うりり〜ん日記 〜〜〜〜〜〜

 2002.10.1(火曜日)

ある日、突然

案というのは、ある日、突然沸いてくる。
ある物件のプランをすでに5案ほど考えてきて、それでもこちらも納得できない、クライアントも使い方の事情が変わってくる。
それでまた新しいプランを考える。
何週間も、頭の中にモヤモヤとあるままで、スケッチをしてもなかなかまとまらずAM3時4時。
もう一度、敷地のレベルを正確に引いてみる。
「距離が短くてスロープは取れないなあ」などと、鉛筆をぐるぐるこねくりまわして、それでもだめ。
仕方が無くて寝る。
朝起きて、ぱっと黄色いトレーシングペーパーに向かうと、なぜかひらめく!
「あ、そうか、こっちからこういう風に入れば、、、おお、うまくまとまる、、、 これは良い!」とすらーすらとまとまっていく。
それからは爆発的に細かい部分や、収まり、要望にあった家具の置く位置、ピアノの置く位置、浴室の換気や窓から見える隣地の緑を借景にして、、、、、、。むふふと満足げに事務所に出勤。
さっそく所員にプランを説明。うまく説明できるときはうまくいっている証拠。
すぐに模型にしてみよう。のぞいてみるとどうかな?おお、なかなか良いではないか、光の入り方をもう少し、、、、トップライトをここにとって、、、、。
できたー!。 

  さて、メールでクライアントに打ち合わせの日程を打診しよう。
とまあ、こんな風に突如、完成型に近づいていくこともあります。
その間土曜日も日曜日も頭から鬱積しているもやもやしたものがすーっと晴れていくのは 爽快です。
(あまりの喜びに書いてしまいました。7月から日記を書いていないのは、こうした作業が、連続していたからにほかなりません。)

 2002.10.2(水曜日)

台 風

先日の台風で、雨のひどかった相模原のクライアントから電話が入った。
すでに3年経っている住宅。「屋上下の部屋に雨が入ってきたんですが!」
ええ?、住宅であってはならない雨漏りが!??。そんなはずはない、、、、。しかしどうして?と電話口でその住宅のディテールを思い出す。
もしかすると、、、、と予想は出来たので「排水は流れているか確認できませんか?」と聞いたものの、奥様にはどこのことやら?印。
早速決断して「すぐに行きます。1時間くらいかかるけど待っててください!」と車を走らせた。
すごいどしゃ降りの中、道路は冠水状態で、川になっている。
こりゃすごい、、、、。
到着して、屋上に上って懐中電灯で照らしてみると、デッキのすのこ下に確かに水がたまって、プールになって、窓まであがっている。
これは!とすぐさま思いつき、ドレン(排水のふた)を見てみると、ゴミが詰まって、排水できないでいる。
「これが原因だ!」
とゴミを手で取り、目皿をはずすと、なんのことはなく、一気に水が引いていきました。

3年間で、知らず知らずのうちに目皿に細かいゴミが詰まって、排水口の蓋をしてしまっていたのです。
いやー、これは盲点でした。定期的にお掃除をお願いして一見落着でした。
木造で半階レベルをスキップさせて屋上をよく作る我が事務所としては、これは、他の物件も点検しておいたほうが良いとばかり、その他の住宅にも順次回って行きました。
(夜中にすみませんでした。)「巡回して点検に来ましたー!」結果から言うと他の住宅ではプールになっているところはなくほっとしましたが、やはりゴミが少したまっている所もあり、これからは定期的な清掃を念押ししていかないと、これは台風のたびに巡回することになってしまいます。
屋上を作る場合は事務所基準でこれからは、「屋上デッキ床の横引き排水口には、目皿をつけないこと、排水口がいつでも見えるようにすること」 に改訂しました。

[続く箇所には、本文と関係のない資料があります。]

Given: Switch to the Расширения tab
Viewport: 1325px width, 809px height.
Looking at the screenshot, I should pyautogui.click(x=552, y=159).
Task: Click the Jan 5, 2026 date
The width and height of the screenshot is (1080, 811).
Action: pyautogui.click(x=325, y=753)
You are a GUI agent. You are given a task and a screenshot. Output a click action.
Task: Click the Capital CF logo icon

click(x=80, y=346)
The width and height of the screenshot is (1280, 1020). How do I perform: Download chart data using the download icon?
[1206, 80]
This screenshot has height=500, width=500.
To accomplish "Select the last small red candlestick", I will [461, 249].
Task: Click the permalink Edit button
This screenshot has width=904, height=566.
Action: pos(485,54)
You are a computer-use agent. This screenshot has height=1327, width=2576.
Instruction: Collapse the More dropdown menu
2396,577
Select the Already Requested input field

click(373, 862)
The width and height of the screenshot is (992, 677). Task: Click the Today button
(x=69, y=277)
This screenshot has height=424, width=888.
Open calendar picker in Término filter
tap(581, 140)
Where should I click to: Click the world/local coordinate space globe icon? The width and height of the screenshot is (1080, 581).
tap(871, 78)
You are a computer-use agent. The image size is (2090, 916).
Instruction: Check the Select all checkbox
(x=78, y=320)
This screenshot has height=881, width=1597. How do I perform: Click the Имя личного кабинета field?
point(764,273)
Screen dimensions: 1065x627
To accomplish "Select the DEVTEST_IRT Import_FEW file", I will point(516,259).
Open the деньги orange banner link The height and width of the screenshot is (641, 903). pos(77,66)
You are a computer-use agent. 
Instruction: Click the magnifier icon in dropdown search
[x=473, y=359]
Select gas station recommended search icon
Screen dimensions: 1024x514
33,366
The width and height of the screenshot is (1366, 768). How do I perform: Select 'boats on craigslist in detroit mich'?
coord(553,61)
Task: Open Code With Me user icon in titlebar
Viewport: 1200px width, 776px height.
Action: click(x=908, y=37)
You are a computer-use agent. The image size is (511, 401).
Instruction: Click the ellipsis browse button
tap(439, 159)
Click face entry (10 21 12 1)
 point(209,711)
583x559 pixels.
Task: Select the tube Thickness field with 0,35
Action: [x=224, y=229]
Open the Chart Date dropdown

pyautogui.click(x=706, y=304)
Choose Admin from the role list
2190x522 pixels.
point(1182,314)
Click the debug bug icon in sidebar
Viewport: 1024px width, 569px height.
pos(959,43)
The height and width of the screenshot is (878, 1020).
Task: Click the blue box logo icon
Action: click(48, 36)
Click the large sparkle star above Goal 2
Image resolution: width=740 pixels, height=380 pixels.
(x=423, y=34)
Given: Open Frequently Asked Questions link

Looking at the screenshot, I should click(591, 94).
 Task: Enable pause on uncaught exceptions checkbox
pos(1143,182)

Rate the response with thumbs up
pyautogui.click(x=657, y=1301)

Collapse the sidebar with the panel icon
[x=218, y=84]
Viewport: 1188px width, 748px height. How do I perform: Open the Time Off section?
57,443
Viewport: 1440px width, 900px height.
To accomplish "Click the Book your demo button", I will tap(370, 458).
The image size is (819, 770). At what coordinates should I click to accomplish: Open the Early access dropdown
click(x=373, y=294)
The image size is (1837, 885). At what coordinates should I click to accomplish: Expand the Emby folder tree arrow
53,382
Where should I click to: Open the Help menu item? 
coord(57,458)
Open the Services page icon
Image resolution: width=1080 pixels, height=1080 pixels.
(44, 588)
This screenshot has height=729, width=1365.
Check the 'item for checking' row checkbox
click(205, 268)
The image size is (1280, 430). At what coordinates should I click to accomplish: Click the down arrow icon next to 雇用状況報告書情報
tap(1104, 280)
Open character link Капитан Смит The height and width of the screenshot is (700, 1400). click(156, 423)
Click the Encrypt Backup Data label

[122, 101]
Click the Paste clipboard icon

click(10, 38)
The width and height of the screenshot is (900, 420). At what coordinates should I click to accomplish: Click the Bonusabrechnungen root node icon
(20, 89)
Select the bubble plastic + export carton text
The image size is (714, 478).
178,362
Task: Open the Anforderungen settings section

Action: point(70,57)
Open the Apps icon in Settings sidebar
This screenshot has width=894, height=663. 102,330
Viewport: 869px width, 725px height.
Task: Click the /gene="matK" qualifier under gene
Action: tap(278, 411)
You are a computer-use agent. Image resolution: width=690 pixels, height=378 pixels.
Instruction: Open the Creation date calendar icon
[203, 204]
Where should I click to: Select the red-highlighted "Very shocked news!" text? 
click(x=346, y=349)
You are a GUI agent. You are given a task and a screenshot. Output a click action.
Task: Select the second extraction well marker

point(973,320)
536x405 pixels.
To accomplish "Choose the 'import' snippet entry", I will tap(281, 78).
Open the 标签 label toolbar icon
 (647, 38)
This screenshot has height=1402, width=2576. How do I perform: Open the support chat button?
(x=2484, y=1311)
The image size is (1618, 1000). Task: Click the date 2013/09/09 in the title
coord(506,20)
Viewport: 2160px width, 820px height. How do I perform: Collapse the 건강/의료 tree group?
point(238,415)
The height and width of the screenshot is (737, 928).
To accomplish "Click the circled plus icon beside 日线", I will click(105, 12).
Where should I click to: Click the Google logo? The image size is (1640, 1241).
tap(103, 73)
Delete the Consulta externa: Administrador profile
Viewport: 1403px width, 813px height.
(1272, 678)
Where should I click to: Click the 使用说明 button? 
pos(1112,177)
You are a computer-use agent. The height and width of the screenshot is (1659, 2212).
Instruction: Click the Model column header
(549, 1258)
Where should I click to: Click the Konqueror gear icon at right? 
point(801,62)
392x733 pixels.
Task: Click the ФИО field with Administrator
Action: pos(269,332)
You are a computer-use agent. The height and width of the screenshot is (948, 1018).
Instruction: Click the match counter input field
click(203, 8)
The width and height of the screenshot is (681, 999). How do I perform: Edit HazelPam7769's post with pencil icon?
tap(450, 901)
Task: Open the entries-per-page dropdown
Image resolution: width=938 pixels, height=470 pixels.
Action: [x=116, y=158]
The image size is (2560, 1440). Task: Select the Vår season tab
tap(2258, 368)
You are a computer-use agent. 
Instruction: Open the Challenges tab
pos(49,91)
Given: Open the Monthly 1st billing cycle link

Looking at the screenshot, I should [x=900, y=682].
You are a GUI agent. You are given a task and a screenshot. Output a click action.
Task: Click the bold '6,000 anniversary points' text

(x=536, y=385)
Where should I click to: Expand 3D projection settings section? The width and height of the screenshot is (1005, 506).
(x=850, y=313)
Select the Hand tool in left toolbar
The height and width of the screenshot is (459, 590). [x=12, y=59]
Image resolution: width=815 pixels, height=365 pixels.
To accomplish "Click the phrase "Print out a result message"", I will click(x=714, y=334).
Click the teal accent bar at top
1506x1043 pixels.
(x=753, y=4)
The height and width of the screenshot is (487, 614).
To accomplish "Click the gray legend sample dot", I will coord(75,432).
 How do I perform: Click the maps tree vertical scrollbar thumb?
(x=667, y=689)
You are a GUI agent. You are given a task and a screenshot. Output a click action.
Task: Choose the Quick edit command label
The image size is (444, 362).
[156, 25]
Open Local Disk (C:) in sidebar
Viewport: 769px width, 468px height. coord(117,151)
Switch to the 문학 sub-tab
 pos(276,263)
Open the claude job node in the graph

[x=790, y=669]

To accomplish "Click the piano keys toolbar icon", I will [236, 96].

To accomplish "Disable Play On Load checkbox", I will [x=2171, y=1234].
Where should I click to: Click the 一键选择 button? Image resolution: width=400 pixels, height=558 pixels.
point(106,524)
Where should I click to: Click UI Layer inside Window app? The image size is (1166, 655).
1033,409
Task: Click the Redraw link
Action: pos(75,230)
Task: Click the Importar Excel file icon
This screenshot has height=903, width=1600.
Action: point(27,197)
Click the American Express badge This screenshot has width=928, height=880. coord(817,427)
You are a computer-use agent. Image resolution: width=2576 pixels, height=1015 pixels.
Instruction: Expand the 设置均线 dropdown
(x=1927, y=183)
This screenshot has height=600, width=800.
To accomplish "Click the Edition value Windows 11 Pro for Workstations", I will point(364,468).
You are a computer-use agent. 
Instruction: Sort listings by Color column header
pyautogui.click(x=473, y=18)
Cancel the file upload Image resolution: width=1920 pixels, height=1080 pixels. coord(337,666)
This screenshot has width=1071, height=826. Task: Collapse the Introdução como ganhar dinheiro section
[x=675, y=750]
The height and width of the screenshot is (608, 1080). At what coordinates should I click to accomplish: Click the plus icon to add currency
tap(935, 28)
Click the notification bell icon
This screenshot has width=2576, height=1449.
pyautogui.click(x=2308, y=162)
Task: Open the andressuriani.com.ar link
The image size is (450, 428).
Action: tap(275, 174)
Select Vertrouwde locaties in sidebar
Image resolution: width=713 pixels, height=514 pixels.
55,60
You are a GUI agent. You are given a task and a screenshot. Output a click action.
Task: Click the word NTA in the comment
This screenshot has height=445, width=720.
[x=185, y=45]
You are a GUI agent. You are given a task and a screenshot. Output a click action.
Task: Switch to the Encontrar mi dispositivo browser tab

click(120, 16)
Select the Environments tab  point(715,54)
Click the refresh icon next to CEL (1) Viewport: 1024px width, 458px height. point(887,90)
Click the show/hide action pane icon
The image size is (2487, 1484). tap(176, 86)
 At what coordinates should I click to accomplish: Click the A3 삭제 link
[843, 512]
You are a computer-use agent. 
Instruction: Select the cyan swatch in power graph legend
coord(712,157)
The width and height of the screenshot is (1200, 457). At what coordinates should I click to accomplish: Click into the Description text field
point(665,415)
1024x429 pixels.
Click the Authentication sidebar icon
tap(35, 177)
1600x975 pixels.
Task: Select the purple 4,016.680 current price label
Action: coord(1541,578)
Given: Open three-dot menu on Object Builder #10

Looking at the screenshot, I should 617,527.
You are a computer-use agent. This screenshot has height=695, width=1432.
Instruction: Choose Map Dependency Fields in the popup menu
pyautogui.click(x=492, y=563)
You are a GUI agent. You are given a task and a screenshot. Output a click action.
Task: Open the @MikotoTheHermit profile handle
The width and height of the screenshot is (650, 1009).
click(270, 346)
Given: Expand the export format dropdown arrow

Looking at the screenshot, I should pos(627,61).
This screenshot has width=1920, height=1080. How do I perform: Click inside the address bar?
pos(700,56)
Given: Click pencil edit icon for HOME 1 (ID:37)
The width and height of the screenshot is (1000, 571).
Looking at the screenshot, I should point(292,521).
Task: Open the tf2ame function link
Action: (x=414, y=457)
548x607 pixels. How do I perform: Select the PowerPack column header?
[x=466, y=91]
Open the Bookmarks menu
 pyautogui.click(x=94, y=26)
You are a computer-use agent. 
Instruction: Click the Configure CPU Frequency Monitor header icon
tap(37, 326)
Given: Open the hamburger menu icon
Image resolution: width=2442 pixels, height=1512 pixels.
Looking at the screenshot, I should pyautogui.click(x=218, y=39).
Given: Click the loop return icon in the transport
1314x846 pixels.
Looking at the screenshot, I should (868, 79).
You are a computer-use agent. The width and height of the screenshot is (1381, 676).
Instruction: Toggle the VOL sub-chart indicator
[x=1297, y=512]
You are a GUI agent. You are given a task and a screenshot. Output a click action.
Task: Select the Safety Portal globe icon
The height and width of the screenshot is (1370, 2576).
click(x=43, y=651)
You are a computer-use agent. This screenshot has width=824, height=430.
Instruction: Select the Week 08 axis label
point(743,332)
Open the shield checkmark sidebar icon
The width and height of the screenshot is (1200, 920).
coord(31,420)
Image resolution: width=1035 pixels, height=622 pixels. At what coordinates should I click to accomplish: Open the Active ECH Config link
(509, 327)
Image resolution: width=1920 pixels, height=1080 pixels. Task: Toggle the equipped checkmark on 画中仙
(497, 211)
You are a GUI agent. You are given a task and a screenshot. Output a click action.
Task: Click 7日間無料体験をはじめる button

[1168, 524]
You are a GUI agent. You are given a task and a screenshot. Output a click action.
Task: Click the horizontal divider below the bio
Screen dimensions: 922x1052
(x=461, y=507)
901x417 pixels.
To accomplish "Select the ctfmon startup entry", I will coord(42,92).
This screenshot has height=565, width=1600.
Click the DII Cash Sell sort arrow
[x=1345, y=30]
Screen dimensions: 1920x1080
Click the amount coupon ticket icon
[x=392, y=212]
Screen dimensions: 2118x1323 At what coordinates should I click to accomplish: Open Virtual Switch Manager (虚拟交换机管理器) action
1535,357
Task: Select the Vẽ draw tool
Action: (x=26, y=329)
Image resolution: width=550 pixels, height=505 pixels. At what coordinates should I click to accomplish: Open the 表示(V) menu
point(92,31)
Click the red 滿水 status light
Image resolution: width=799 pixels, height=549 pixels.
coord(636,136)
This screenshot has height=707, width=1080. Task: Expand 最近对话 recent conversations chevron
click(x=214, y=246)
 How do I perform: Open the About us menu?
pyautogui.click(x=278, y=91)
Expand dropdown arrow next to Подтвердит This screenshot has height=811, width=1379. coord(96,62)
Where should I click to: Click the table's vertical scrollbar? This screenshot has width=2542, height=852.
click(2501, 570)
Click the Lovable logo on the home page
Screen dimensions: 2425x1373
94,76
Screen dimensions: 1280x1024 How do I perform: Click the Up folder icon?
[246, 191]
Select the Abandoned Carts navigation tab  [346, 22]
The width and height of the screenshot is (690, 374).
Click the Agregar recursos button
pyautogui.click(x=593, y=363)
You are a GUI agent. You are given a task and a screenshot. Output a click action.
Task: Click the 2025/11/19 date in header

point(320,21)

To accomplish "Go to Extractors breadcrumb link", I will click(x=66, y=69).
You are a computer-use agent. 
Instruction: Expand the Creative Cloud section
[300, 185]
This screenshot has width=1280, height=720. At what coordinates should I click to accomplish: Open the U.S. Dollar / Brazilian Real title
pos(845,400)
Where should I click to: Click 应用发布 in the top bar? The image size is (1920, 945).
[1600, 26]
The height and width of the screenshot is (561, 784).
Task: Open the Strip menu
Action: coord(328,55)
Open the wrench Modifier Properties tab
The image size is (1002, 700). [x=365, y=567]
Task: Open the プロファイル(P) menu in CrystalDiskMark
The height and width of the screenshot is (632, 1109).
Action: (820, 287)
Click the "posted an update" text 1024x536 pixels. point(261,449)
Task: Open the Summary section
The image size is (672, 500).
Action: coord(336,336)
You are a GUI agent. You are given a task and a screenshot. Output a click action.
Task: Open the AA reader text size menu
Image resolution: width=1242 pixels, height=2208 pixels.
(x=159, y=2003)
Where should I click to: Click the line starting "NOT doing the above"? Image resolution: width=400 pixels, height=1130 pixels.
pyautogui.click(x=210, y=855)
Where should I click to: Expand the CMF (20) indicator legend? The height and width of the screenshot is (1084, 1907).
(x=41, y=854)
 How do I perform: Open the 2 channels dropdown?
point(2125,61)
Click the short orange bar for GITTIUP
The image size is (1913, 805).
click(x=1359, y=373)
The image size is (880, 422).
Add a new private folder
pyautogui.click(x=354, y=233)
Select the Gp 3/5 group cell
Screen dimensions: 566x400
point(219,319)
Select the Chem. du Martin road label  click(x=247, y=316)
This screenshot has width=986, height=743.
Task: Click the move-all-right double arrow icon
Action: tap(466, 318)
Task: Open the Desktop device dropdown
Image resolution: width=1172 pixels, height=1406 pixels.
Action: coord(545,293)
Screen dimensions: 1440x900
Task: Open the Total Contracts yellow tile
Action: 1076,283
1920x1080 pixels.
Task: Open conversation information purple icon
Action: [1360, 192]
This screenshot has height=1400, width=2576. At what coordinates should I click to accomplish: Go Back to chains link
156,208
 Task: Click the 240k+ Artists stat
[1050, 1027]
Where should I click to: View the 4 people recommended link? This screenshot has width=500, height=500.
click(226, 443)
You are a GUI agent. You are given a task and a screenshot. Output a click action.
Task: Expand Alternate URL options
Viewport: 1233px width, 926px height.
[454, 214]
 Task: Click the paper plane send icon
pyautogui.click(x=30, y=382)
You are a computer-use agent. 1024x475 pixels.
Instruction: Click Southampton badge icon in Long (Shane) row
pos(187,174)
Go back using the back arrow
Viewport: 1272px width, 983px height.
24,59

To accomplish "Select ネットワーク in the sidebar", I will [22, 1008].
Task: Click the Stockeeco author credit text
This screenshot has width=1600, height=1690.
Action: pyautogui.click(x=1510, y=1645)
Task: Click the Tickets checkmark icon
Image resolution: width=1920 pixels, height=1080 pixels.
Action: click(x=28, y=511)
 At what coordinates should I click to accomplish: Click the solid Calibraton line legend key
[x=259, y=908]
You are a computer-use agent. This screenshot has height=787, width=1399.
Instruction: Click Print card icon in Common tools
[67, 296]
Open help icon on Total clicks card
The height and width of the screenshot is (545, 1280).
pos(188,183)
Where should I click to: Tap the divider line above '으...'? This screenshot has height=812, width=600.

(こんな事務所の内情を書いて良いのですか?)(By 所員)


 2002.10.3(木曜日)

E-MailよりFace to Face

後期になると大学で担当している非常勤講師の授業が始まる。
毎週その日はくたくたになるまで学生の図面のチェックとスケッチを見ながらのディスカッション。
今年はやる気のある学生が多いといいなあ。
毎年方針を心の中ではきめて取り組んでいますが、昨年は「ボトムアップ」でした。で、今年の自己テーマは「対話」にしようと決めました。
すこしでも考えていること、思いついたことを話しながら、会話しながらイメージを膨らましていく過程を訓練してもらいたいなと考えたからです。
最近大事だと思うのは、携帯電話のメールでのやりとりなどではなく、実際に会話して相手に意思伝達をしつつ、相手の考えていることを組みとりながら、学びつつ発展させていく能力が、現場監理にでていると本当に大事だと思うからです。

現場にでていると、大工や職人に図面の意志を伝えたり、間違いを指摘されての訂正や、収まらないところを考えたりのハードな監理をするためには、職人ときちんと会話して、お互い納得して、進められる能力が必要だからです。職人も人間ですから、こちらが「やれ!」と一方的に言っても、できないものはできないと言いますし、その理由も明確ですから、それに対して、こちらもポケットを用意しておかないと、物別れでは現場が止まってしまい困ります。

見積もりによって、決められた枠の中で仕様を決めて、細部を図面で決めているのですから、十分に練って、検討して図面化しているのですが、やはり上棟して現場を見ているうちに、収まりの不具合や難しく考えすぎていた所が見えてきて、修正したくなります。
しかし、大工は一度図面を受け取れば、実際に作る過程での効率や収まりで進めるわけですから、ガンガン事務所に指摘してきます。その内容の中には、こちらがその通りだと思って、従うものもあれば、 譲れないところもあります。
大工さんは事務所が意見を聞かない部分は、だいたい手間のかかる所ですから、ぶつぶつ言ったりして、現場に味方が一人もいない状態でさらされるのことが多いとき、「会話・対話」が出来る人はそれでもコミュニケーションをとりながら、双方納得する出口を見つけるのですが、 対話が出来ない人は、憮然としてそれ以上関われなくなります。
そういう意味では我が事務所のスタッフはよくやってくれていますが、つくづくやりとりの「会話・対話」が生きていく上でも大事だと思う次第です。
というわけで、今年は学生さんに「会話・対話」を学んでいただきたい。